Problem requirements: Please output, word for word, the lines between the one holding "The width and" and the one holding "coord(313,393)", inclusive, from the items below. Leave the pictures out of your answer.

Record excerpts:
######
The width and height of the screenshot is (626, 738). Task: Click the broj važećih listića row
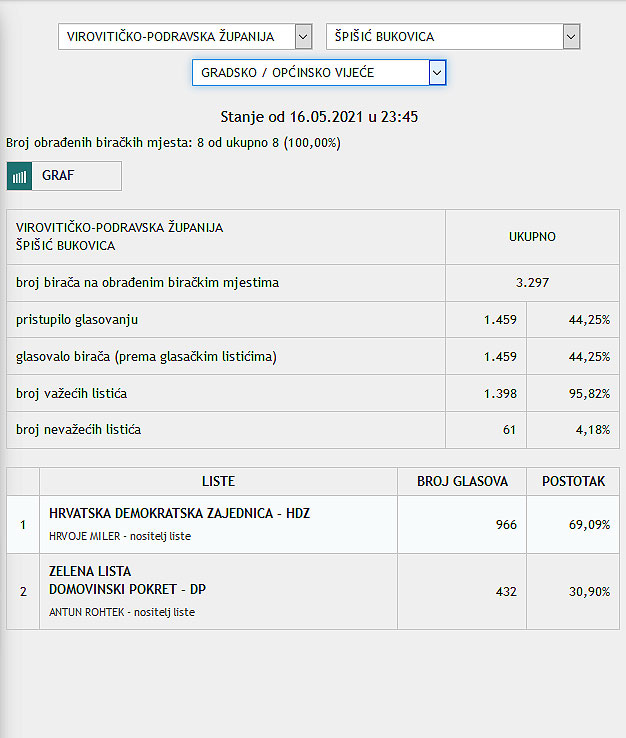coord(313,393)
######
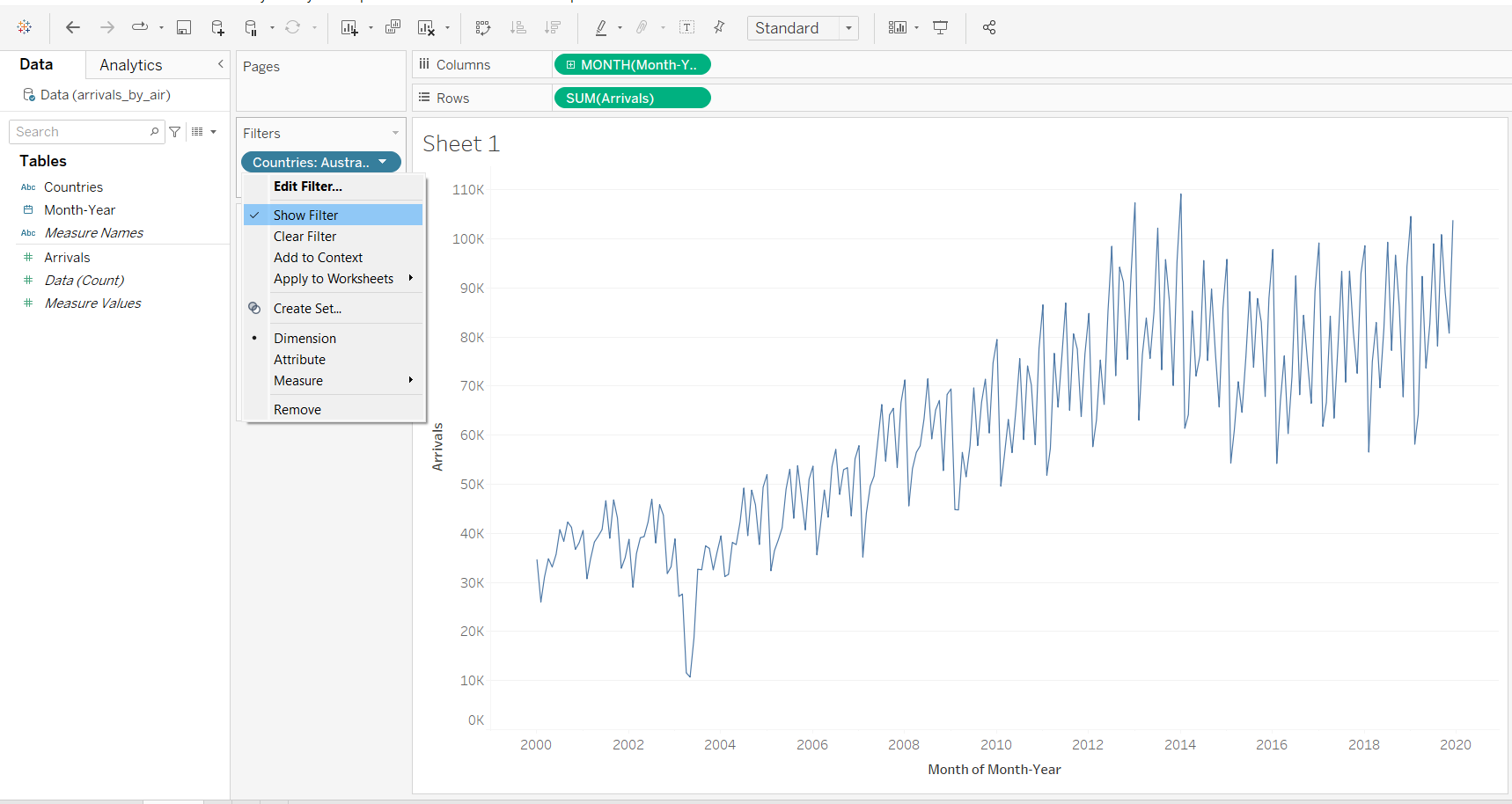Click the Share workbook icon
######
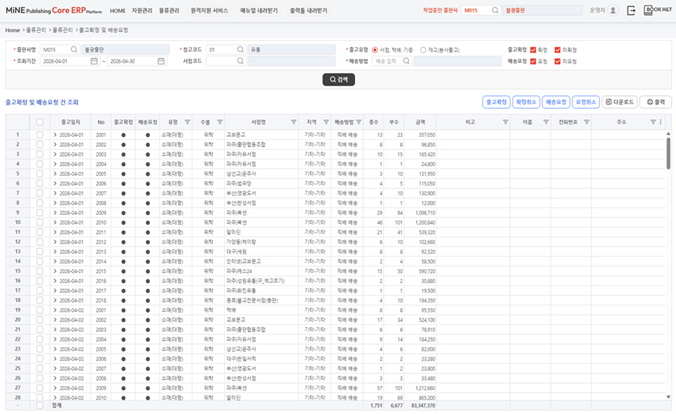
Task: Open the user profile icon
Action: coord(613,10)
######
Result below:
The width and height of the screenshot is (626, 738). Task: Click the broj važećih listića row
coord(313,393)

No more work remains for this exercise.